Il existe un véritable malentendu entre les familles les plus pauvres et le monde enseignant. Le monde enseignant dit : « Ce sont celles dont les enfants en auraient le plus besoin qu’on ne voit jamais », ou « Les parents ne peuvent pas transmettre d’outils de réussite à leurs enfants. » Cela ne signifie pas que ces parents ne font pas d’efforts, mais l’école juge ces efforts maladroits et les ignore. L’école ne leur dit probablement pas non plus l’ambition réelle qu’elle a pour leurs enfants.

Des objectifs ambitieux portés par tous

Malgré ce tableau, peut-être un peu noir mais qui correspond à la réalité, il me semble que nous avons aujourd’hui des chances à jouer.

D’abord, comme nous l’avons dit, chaque établissement doit maintenant avoir son projet : cela permet de reconnaître ses particularités et l’exigence qu’il s’adapte à la population qu’il reçoit. On n’obtiendra pas la réussite de tous par des instructions qui tombent d’en haut, comme on le conçoit souvent en France lorsqu’on parle de l’école, mais par une mobilisation de tout le monde autour de l’élève et à tous les niveaux. Désormais tout n’est plus décidé d’en haut pour un élève moyen mythique, nécessairement celui que connaissent ceux qui décident, et non celui du Quart Monde.

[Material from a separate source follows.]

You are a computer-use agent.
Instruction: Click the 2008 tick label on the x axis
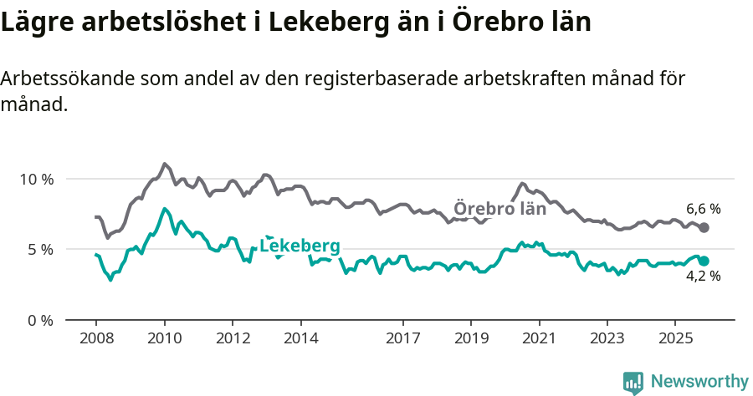[95, 338]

La deuxième chance, ce sont les zones d’éducation prioritaire (ZEP) inventées par Alain Savary il y a dix ans. Elles veulent donner plus à ceux qui ont moins. Cette volonté est réelle, même si les réalisations et les résultats restent partiels à cause des grandes difficultés décrites plus haut.

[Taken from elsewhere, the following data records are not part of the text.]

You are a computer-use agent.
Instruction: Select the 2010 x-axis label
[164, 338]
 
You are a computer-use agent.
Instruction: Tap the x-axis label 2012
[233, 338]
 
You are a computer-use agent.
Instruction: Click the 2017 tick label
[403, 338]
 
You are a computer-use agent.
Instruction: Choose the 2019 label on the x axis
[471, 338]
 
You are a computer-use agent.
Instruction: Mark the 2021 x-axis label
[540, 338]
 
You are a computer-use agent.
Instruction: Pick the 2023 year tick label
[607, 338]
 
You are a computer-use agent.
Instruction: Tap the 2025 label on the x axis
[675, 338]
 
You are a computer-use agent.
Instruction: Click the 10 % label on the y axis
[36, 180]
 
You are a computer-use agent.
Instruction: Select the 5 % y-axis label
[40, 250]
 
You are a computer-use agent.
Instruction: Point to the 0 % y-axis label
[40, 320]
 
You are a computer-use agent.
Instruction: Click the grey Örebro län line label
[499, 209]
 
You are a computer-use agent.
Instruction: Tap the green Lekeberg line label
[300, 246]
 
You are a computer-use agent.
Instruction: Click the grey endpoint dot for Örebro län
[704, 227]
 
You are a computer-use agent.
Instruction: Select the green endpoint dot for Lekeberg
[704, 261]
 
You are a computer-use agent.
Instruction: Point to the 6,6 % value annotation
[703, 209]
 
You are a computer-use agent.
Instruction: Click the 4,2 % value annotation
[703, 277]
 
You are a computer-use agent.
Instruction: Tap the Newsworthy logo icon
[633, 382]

Je constate aussi dans mon académie que certains établissements innovent pour rendre les familles davantage partenaires. Par exemple, avant la rentrée scolaire, des collèges font venir les parents pour leur expliquer ce que va être la vie de leur enfant, leur faire vivre une de ses journées au collège ; puis après quelques mois de classe, les parents sont réunis pour exprimer les difficultés qu’ils peuvent rencontrer, et plus tard pour décoder avec les enseignants un bulletin scolaire… Ailleurs, on a proposé une formation à des mères de famille pour qu’elles puissent intervenir dans les centres de documentation et d’information des collèges. Ces mères étaient fières de recevoir des diplômes. Je pourrais encore parler d’une radio de quartier émise par un collège qui cherche à démystifier l’activité scolaire, ou encore d’établissements qui confient diverses tâches (encadrement de voyages ou même collaboration à l’entretien du mobilier, etc.) à des parents. Dans notre bulletin académique, lu par les enseignants, nous allons publier une lettre d’un professeur, militant d’ATD Quart Monde qui explique pourquoi elle va dans les familles de ses élèves.

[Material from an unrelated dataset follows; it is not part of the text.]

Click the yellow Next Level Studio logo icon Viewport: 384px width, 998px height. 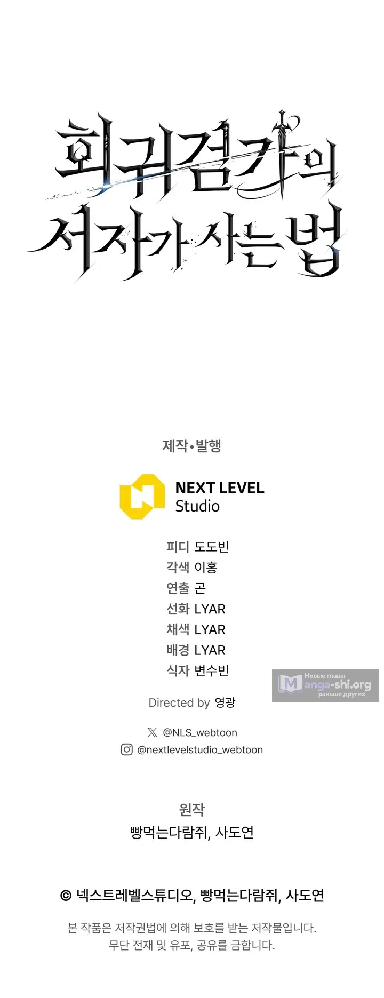pos(142,497)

Il ne faut pas se cacher cependant que l’on n'arrive pas vraiment à toucher les familles les plus pauvres. Même si une action mobilise soixante-dix ou quatre-vingt pour cent des parents, ce ne sont pas encore ceux qui en ont le plus besoin. Je crois qu’il faut voir modestement à partir de  ce qui existe, diffuser des exemples, chercher à les étendre, espérer qu’une politique de la tache d’huile chez les enseignants comme chez les parents permettra de toucher ceux qui sont encore loin de l’école.

Permettre une réussite scolaire à tous les jeunes est une nécessité pour des raisons économiques, sociales, éthiques, et pour refuser l’exclusion. On ne fera pas réussir les élèves indépendamment de leur famille qui a un rôle particulier à jouer. Les professeurs doivent l’écouter car ils connaissent mal les obstacles qui empêchent les enfants de réussir. Cette écoute ne peu se faire qu’à travers un partenariat, une participation. Quand le fossé est trop grand, des médiateurs comme ATD Quart Monde sont nécessaires : par exemple, les Universités populaires pourraient traiter ce sujet car les parents du Quart Monde peuvent s’y exprimer et se préparer ainsi à parler avec ce milieu difficile qu’est l’école.

Claude Pair

Claude Pair, professeur à l’Université de Nancy, a été nommé en 1981 directeur des lycées au ministère de l’Education nationale, en 1988 chargé de mission auprès du secrétaire d’Etat à l’Enseignement technique. Il est actuellement recteur de l’Académie de Lille.